* What is being asked
Pull each line containing "computer" out of the data and copy it.

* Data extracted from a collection
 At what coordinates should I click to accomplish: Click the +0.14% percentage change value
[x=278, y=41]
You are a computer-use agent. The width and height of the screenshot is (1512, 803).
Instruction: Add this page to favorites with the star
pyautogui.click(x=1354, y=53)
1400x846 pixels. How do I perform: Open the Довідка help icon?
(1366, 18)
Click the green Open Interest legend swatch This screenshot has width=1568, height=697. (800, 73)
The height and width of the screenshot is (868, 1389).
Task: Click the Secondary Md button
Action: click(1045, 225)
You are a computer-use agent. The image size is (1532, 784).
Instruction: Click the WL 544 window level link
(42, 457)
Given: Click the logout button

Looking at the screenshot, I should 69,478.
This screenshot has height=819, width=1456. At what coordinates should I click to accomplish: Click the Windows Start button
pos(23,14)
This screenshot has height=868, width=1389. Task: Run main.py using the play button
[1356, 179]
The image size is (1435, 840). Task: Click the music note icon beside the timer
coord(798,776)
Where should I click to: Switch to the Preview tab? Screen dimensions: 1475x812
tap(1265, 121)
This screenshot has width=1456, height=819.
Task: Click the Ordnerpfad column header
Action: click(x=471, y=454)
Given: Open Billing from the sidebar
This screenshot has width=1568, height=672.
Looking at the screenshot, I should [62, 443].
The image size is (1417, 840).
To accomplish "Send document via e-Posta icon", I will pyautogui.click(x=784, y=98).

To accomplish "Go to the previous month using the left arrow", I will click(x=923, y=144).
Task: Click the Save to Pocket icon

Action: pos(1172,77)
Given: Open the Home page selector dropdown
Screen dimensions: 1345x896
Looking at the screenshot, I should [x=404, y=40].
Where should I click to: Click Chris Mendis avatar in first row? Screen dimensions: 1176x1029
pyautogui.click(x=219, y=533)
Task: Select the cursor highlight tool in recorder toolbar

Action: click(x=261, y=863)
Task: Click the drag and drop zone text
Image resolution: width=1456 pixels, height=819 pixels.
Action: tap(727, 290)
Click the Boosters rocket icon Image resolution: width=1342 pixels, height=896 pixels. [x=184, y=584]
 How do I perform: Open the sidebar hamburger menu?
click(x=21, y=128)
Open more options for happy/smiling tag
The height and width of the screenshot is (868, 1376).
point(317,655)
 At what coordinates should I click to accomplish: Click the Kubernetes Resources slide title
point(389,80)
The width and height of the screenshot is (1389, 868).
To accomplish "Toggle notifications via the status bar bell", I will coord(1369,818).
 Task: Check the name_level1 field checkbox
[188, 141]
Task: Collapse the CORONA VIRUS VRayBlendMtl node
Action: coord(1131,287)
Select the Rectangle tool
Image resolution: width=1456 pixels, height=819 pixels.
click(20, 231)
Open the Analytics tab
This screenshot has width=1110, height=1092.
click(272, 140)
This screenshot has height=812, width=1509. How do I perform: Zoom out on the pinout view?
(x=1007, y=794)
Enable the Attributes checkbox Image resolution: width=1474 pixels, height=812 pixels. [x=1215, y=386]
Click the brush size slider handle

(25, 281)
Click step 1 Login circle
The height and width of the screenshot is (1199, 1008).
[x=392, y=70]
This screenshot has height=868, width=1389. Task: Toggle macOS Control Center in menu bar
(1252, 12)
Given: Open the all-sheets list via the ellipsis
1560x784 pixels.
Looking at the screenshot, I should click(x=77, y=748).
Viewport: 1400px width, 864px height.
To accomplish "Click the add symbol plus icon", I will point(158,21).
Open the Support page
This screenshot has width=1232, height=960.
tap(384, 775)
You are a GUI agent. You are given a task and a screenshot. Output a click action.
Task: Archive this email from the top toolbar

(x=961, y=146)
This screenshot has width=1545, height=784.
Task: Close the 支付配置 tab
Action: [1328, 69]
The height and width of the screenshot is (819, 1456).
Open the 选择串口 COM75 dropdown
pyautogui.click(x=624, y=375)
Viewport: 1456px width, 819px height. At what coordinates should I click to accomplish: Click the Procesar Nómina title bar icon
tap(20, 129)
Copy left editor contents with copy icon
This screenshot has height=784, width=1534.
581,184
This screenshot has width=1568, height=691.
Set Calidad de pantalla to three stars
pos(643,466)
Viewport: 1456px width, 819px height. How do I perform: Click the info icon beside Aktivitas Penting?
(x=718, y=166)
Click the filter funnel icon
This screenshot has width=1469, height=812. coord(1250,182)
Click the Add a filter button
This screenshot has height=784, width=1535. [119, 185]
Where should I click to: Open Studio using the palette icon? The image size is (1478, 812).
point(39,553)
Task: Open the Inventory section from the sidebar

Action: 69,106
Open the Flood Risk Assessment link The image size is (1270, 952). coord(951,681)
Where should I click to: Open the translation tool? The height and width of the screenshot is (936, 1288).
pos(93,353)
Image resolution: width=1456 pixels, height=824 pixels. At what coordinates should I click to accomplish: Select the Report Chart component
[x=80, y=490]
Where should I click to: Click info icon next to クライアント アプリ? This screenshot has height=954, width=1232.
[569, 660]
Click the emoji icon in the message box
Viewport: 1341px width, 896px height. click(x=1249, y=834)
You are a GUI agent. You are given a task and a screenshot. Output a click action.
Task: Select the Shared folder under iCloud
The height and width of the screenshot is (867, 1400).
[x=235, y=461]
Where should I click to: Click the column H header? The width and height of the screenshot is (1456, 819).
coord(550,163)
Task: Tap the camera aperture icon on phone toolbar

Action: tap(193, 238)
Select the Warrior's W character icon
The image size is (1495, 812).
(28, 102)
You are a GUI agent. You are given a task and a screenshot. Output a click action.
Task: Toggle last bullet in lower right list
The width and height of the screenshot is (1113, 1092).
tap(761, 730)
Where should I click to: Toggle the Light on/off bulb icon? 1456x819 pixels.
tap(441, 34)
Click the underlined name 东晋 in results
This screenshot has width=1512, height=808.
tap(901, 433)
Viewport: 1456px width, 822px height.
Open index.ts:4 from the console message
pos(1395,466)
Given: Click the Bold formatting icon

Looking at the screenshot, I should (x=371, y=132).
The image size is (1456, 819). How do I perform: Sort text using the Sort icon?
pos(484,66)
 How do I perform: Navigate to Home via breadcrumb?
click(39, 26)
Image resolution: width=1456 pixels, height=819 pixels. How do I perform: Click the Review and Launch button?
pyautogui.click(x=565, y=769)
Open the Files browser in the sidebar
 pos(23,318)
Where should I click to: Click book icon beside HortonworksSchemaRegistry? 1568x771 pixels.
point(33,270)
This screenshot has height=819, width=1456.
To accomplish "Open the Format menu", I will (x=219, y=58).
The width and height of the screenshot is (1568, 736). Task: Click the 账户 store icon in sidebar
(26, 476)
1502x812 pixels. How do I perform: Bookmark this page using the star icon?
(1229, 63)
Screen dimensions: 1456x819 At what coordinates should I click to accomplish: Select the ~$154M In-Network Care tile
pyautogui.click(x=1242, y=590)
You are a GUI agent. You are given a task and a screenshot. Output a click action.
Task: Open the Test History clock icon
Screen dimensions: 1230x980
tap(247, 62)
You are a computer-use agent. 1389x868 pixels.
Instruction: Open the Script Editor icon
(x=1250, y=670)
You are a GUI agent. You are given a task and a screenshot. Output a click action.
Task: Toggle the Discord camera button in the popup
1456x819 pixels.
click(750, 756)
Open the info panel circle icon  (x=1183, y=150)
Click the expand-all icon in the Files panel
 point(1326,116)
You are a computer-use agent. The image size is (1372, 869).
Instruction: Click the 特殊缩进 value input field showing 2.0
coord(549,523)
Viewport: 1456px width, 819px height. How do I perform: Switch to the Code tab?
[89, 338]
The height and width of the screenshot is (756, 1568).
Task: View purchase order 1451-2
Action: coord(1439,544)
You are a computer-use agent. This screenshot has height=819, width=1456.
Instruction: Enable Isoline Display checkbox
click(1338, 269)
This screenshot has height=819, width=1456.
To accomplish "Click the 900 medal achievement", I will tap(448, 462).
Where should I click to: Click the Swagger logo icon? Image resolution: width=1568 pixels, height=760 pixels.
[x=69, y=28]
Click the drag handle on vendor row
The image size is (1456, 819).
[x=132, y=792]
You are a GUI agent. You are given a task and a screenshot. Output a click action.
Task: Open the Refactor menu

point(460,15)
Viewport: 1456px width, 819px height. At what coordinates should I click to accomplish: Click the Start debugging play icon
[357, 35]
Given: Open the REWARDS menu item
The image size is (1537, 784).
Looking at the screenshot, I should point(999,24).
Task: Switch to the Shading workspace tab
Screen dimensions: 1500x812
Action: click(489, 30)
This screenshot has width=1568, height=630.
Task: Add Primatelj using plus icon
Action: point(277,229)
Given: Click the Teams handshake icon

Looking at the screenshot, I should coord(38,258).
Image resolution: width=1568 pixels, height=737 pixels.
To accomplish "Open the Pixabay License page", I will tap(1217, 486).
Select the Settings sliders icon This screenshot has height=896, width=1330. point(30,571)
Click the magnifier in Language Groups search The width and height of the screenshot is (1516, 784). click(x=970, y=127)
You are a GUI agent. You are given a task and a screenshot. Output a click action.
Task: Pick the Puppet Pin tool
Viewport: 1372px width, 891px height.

* Solution for this problem
You are a computer-use agent. The width and height of the screenshot is (1512, 803).
You are a computer-use agent. The image size is (1532, 784).
You are a computer-use agent. 1389x868 pixels.
You are a computer-use agent. The image size is (1372, 869).
You are a computer-use agent. This screenshot has height=819, width=1456.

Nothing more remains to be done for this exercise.